A gene-based study for discriminating HCC from cirrhosis tissues was proposed by Zhang et al. (2020). Machine learning approach was applied on microarray data having 1091 HCC samples and 242 without HCC samples. Within-sample relative expression ordering (RECs) technique was implemented to draw out numerical descriptors. Maximum redundancy minimum relevance (mRMR) feature extraction was implemented to obtain significant gene pairs. Classification of gene pairs was obtained using Support Vector Machine classifier. Their proposed model obtained eleven most significant gene pairs with excellent classification result.

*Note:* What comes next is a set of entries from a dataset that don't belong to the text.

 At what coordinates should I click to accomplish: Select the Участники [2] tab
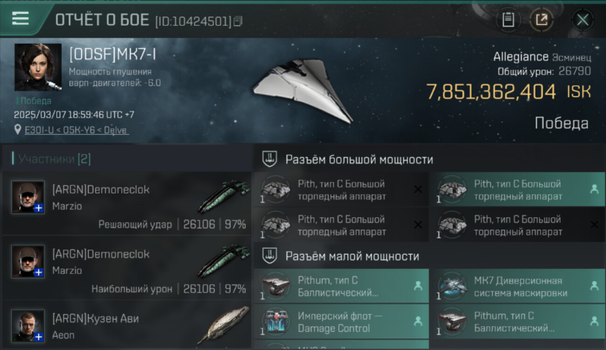(55, 159)
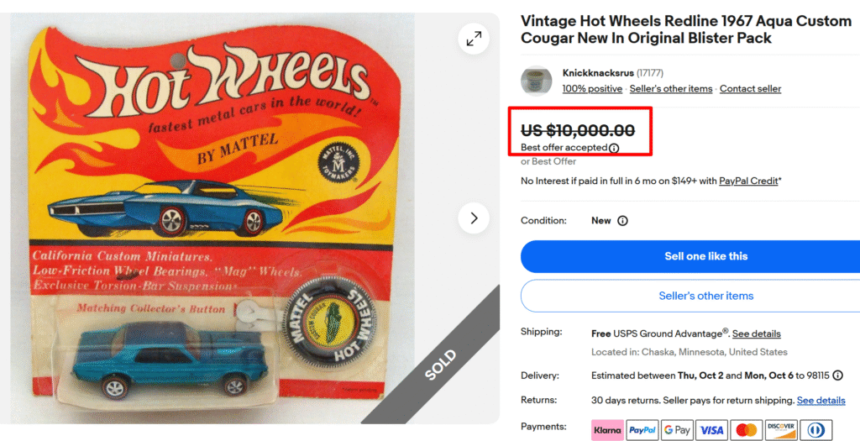Open the Condition info icon next to New
Viewport: 860px width, 441px height.
click(622, 221)
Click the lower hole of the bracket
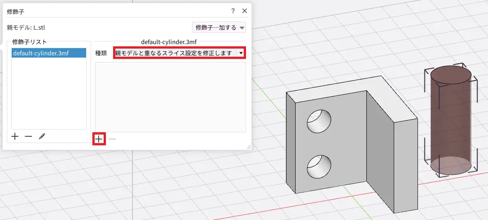Image resolution: width=488 pixels, height=220 pixels. pos(319,166)
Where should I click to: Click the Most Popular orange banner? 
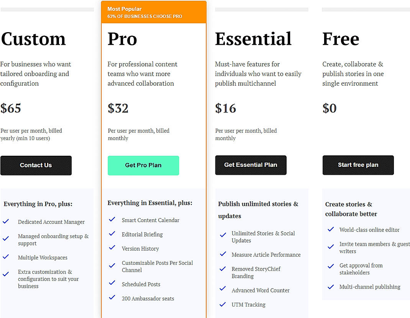[154, 12]
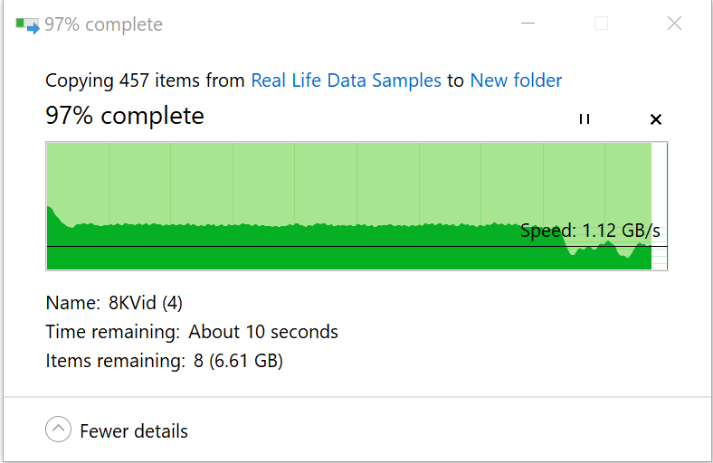Image resolution: width=713 pixels, height=463 pixels.
Task: Click the "Speed: 1.12 GB/s" label
Action: click(590, 231)
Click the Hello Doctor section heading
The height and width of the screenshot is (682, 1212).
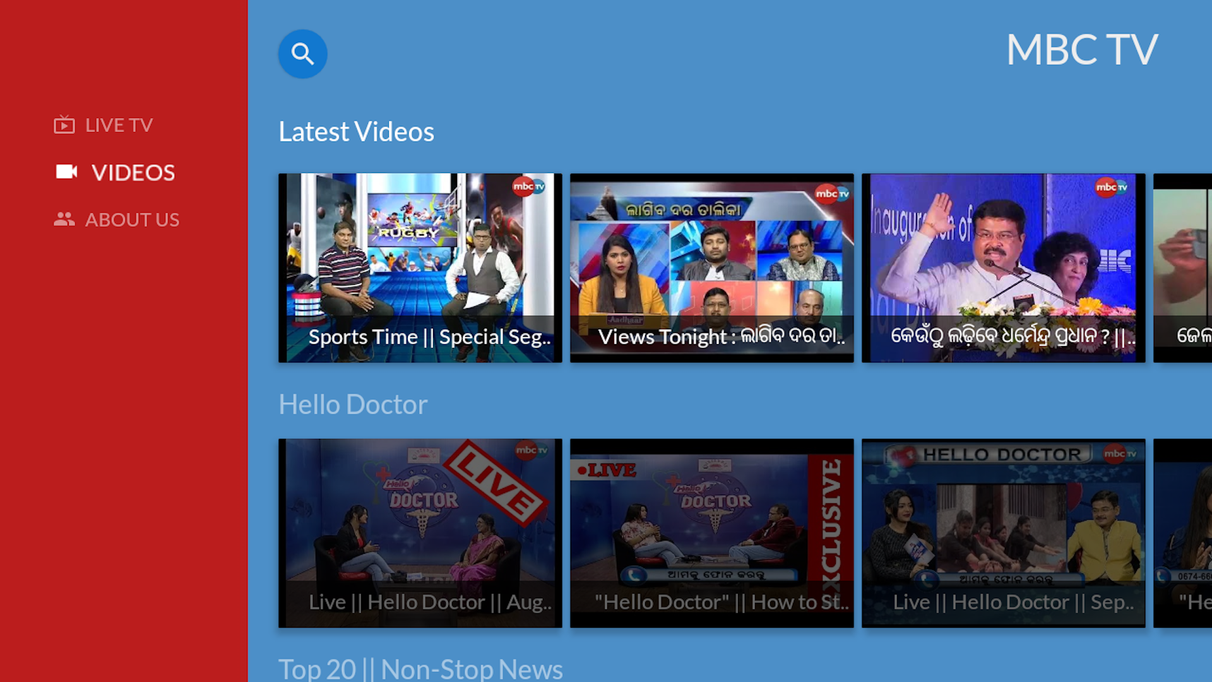click(353, 405)
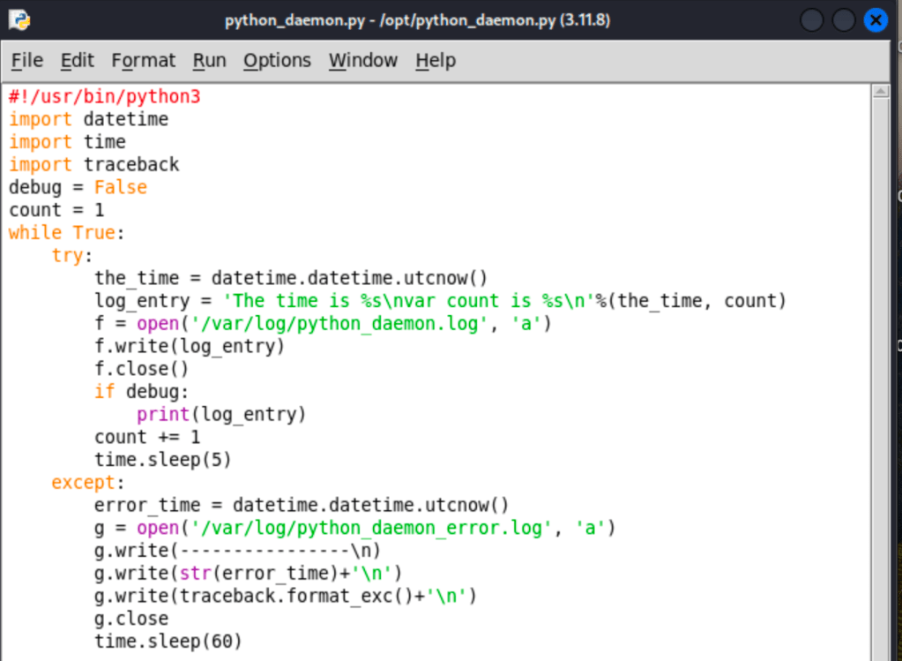Place cursor on 'time.sleep(60)' line
The height and width of the screenshot is (661, 902).
168,641
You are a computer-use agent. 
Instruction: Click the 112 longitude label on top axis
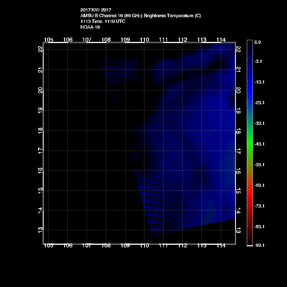pyautogui.click(x=183, y=40)
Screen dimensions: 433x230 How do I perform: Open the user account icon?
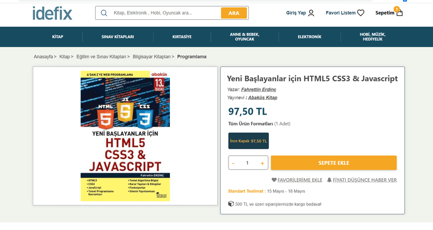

These investigated gene pairs can be expressed as signature for HCC. The obtained signature gene pairs were:—TRMT112-SF3B1; MFSD5-COLEC10; FDXR-APC2; LAMC1-CHST4; UBE4B-HGF; NCAPH2-APC2; HSPH1-MTHFD2; TMEM38B-AGO3; PLGRKT-COLEC10; HNF1A-APC2; ARPC2-SF3B1. Their model had significant advantage that it can discriminate HCC and non-HCC samples for minimum biopsy specimens and even for inaccurately samples specimens.

In the present work, novel hybrid models using, LASSO Regression, Ridge Regression, Genetic Algorithm optimization and Random Forest with three machine learning classifiers are proposed for HCC prediction. The proposed method consists of data pre-processing, feature selection/optimization and classification. The main contributions of this paper are:

  • For performance evaluation, LASSO Regression, Ridge Regression, Genetic Algorithm optimization and Random Forest based feature evaluators with machine learning classifiers are presented.

  • Excellent performance results in terms of accuracy, recall, F-1 score, Jaccard score and AUROC.

  • The proposed methodology is compared with existing methodology and proposed methodology shows improved performance existing methods.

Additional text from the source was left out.